== GOAL ==
Copy the records again, starting at the line that contains "Click the large Sign up panel button" and ending at the end of the records, with "computer-use agent" renamed to "screen assistant" and everything else left the same. Leave the pictures out.

== EXERCISE MATERIALS ==

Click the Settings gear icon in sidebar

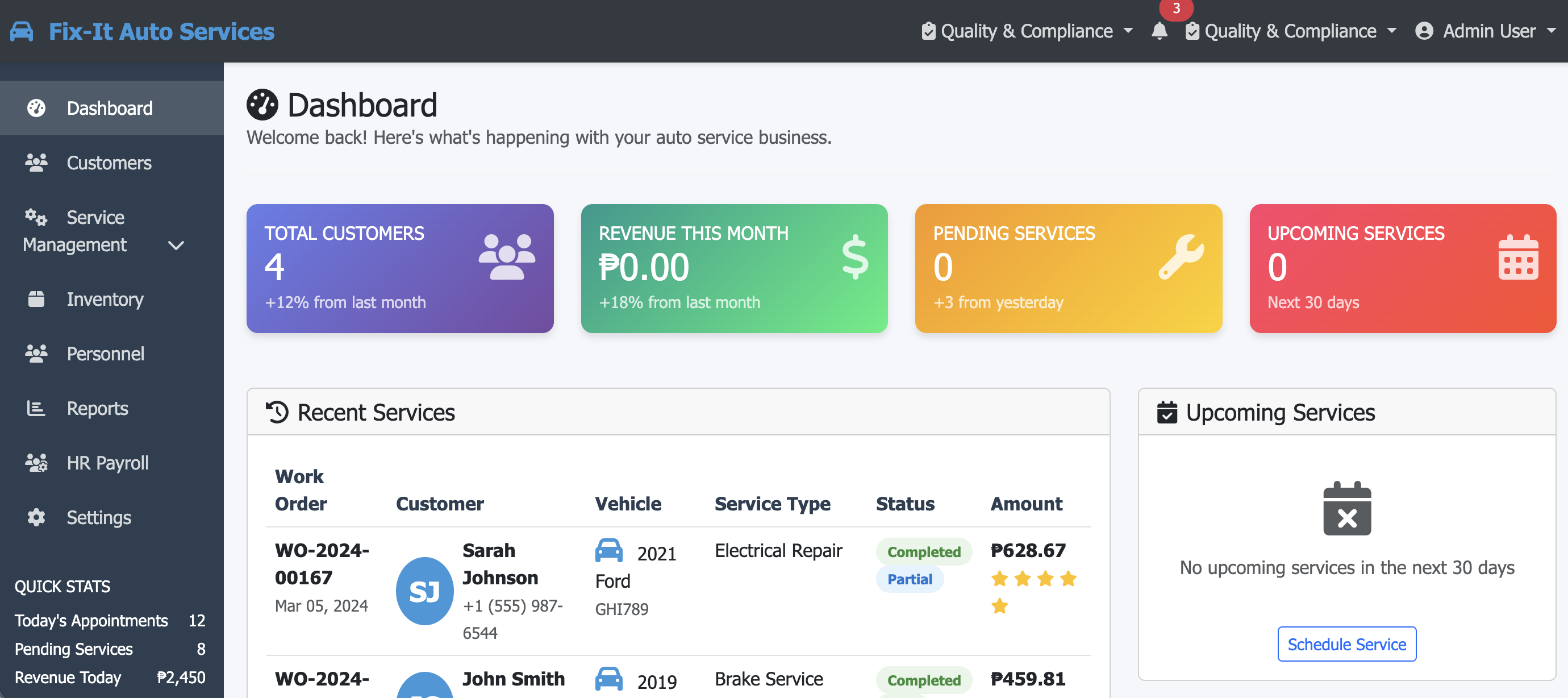[36, 517]
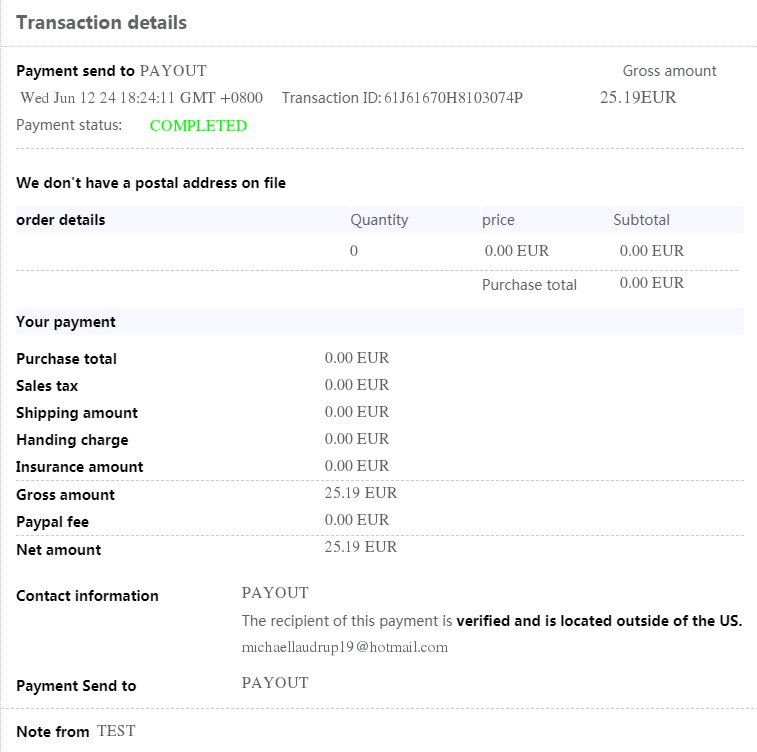Click the Paypal fee row label
This screenshot has width=757, height=752.
pyautogui.click(x=53, y=522)
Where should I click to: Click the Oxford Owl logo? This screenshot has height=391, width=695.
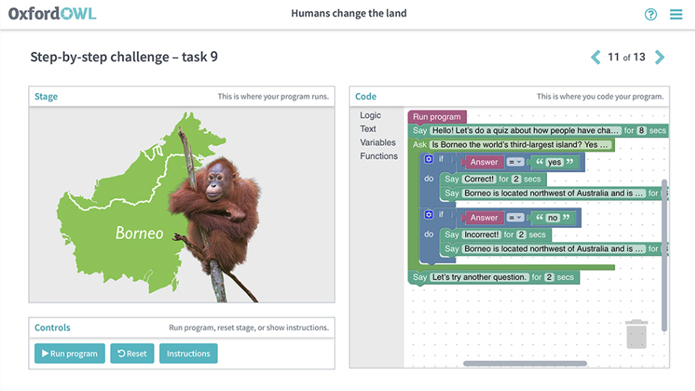tap(52, 14)
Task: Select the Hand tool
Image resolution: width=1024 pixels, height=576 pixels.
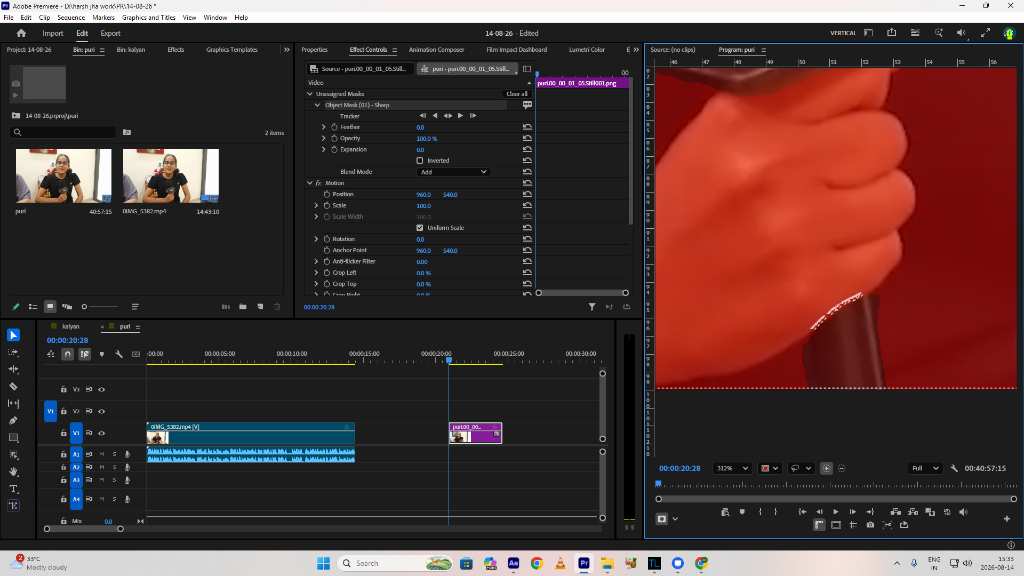Action: [x=13, y=472]
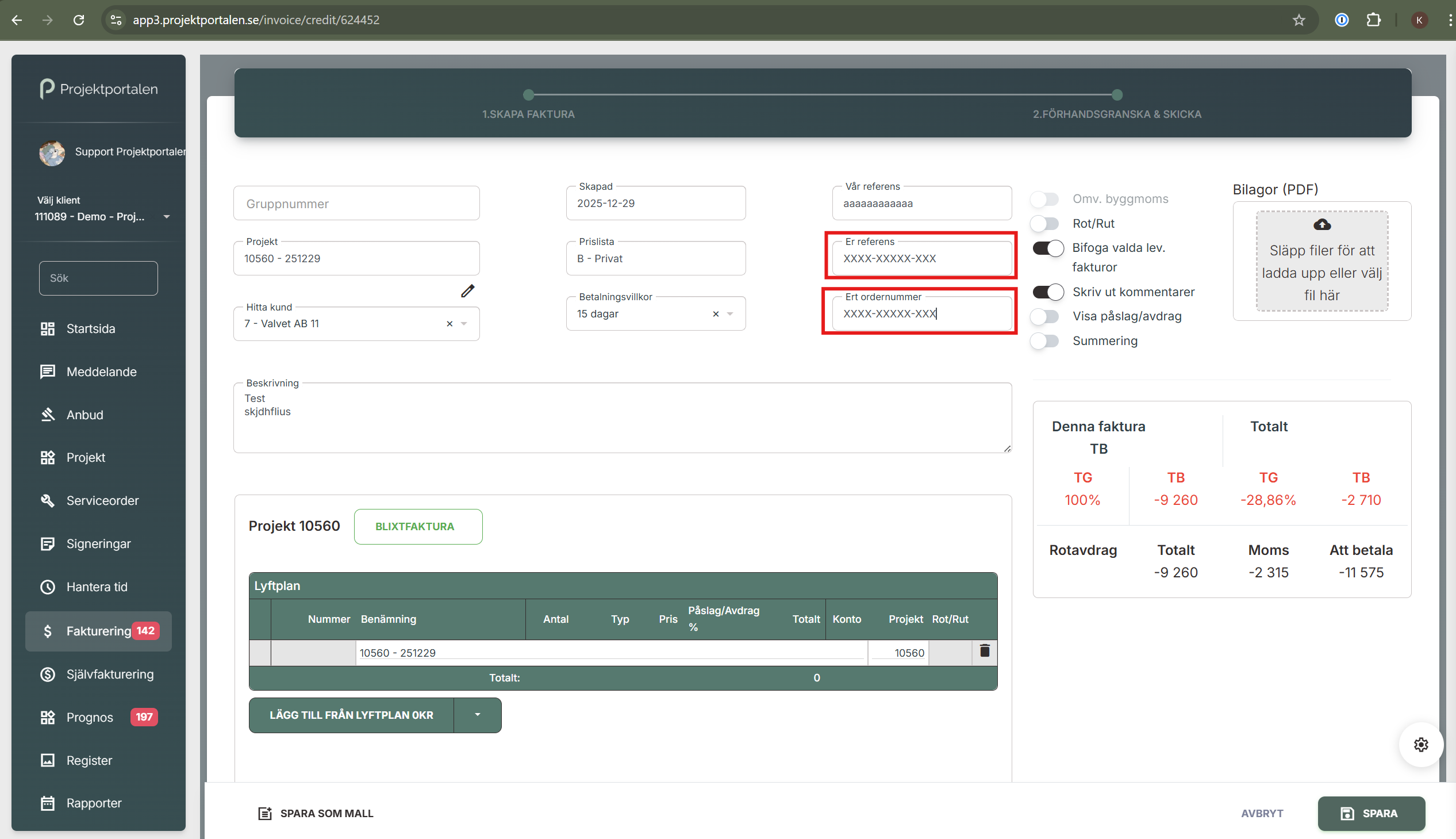Click into the Gruppnummer input field
Image resolution: width=1456 pixels, height=839 pixels.
[356, 204]
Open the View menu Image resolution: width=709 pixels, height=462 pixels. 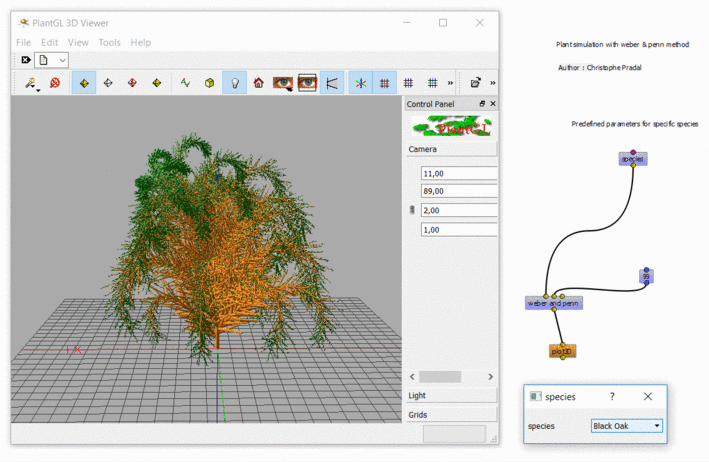(78, 42)
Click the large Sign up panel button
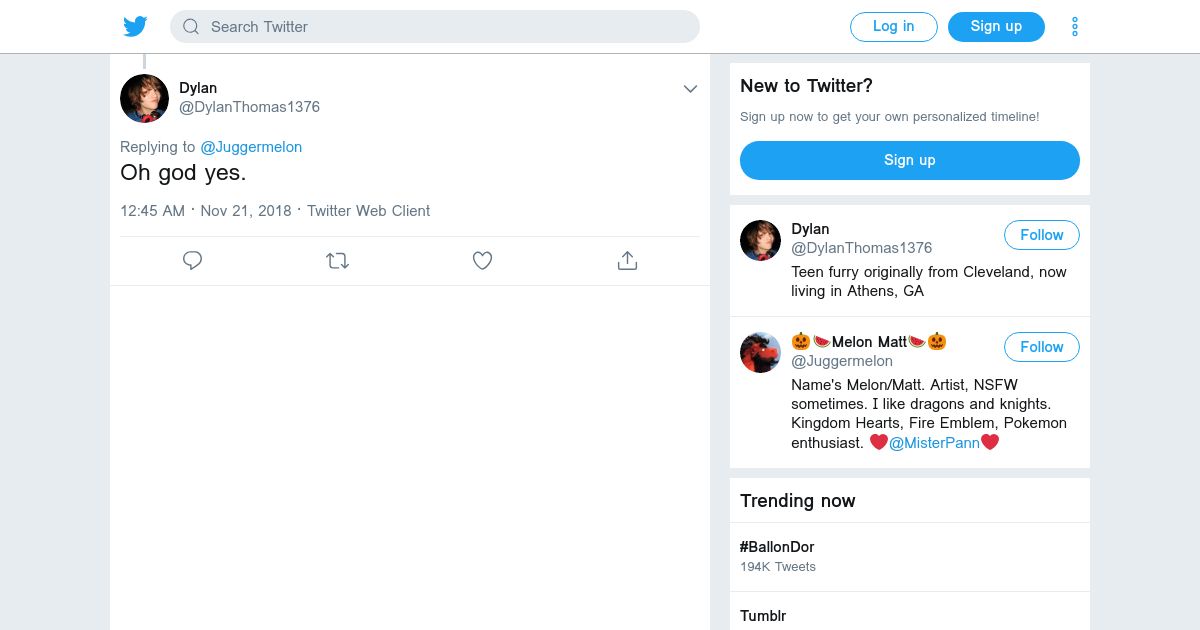1200x630 pixels. 909,160
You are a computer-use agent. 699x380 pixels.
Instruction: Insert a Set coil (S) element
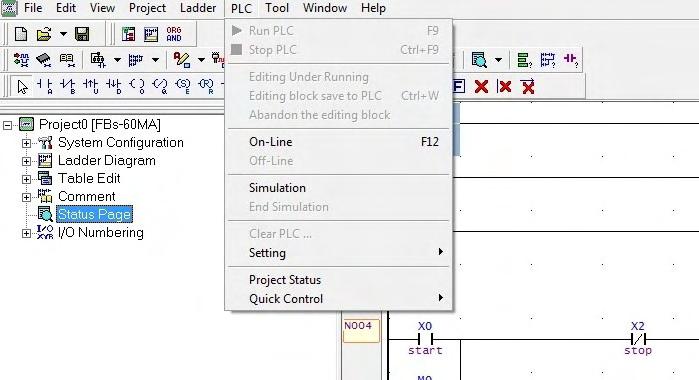[183, 86]
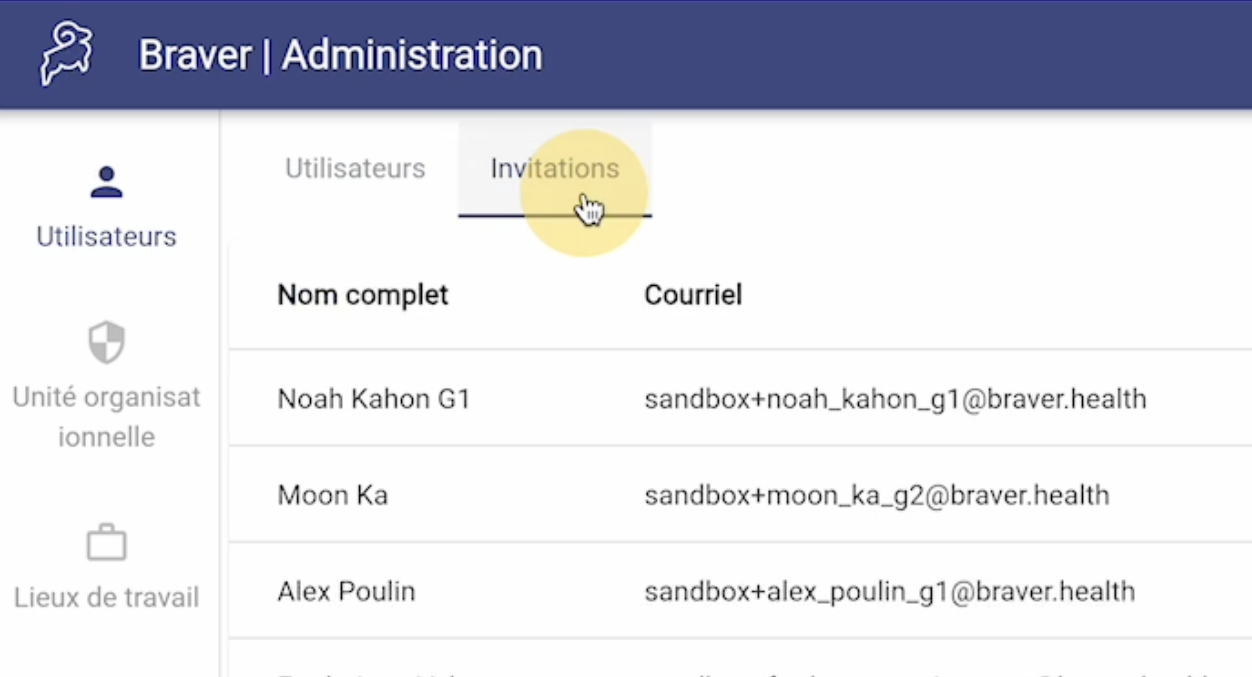Viewport: 1252px width, 677px height.
Task: Click the Braver ram logo icon
Action: [66, 54]
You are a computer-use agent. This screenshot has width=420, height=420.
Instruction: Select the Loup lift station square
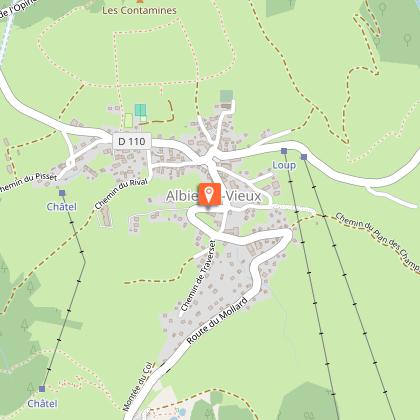pos(284,151)
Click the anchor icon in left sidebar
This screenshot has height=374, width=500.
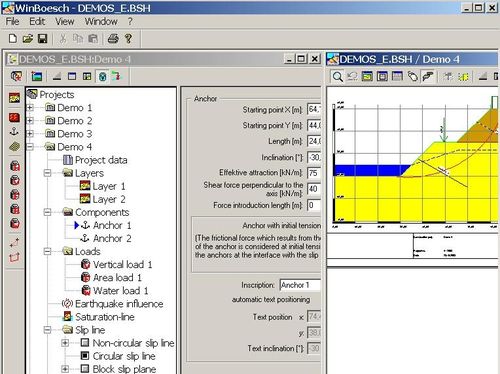(x=14, y=132)
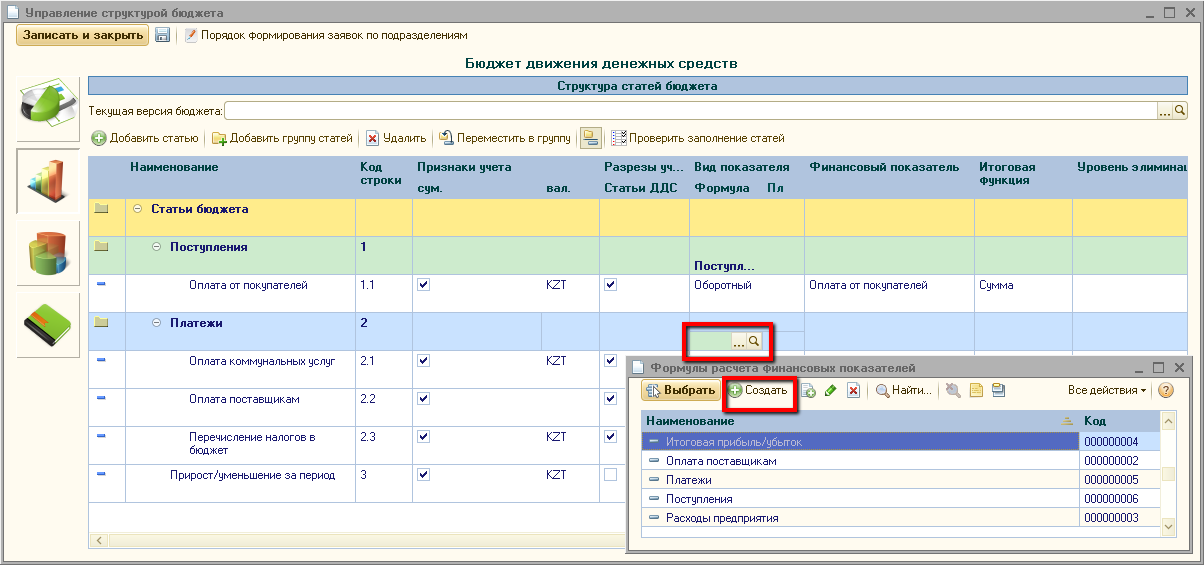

== RESULT OF THIS TASK ==
Click the large Sign up panel button
1200x630 pixels. 909,160
You are a screen assistant. 699x380 pixels.
Instruction: Insert a Set coil (S) element
[183, 86]
Viewport: 1252px width, 677px height.
Task: Click the Braver ram logo icon
Action: [66, 54]
You are a screen assistant. This screenshot has width=420, height=420.
Instruction: Select the Loup lift station square
pos(284,151)
Click the anchor icon in left sidebar
This screenshot has height=374, width=500.
(x=14, y=132)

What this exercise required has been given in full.